I appreciate all of your well wishes from yesterday's post. Jenny and Mike, you guys crack me up -- "a triathlete in the making" and "I smell a bike addiction coming on" -- what about letting me wallow in my ankle pain -- at least for another day! Then there's Neil, aka Jo Brotha. First thing he says to me is "sorry about the ankle, now you can go get a real bike and we can ride together!" I'm suddenly feeling ganged up on!
With all this pressure, I need to share my top 10 reasons why I CAN'T take up biking:
10. No room in my garage for another two wheeled vehicle.

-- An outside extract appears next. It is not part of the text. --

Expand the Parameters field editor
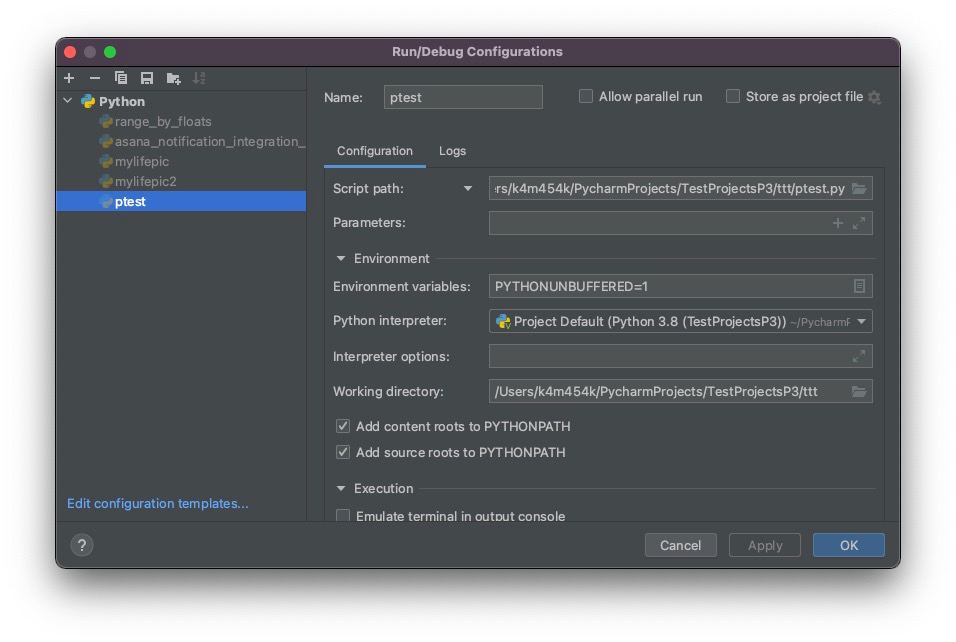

9. I'm a cheap bastard and I've seen how much bikes can cost.
8. I'd be banished from the Runner's World bulletin board.
7. Formerly Fat Biking Guy just doesn't have the same ring as Formerly Fat Running Guy.
6. So much for Neil and I doing a duathlon relay.
5. My doctor absolutely refuses to prescribe EPO.
4. Imagine what it would do to my dad's (aka Jaybird) ego when I whoop him for the first time.
3. What about the big investment (12.5 cents) Deb made in the Hal Higdon Marathon training book?
2. If I bought a bike, I'd have to buy Deb something much smaller, but much shinier. (See number 9.)
1. Even down 150+ pounds, the world isn't ready to see me in bike shorts.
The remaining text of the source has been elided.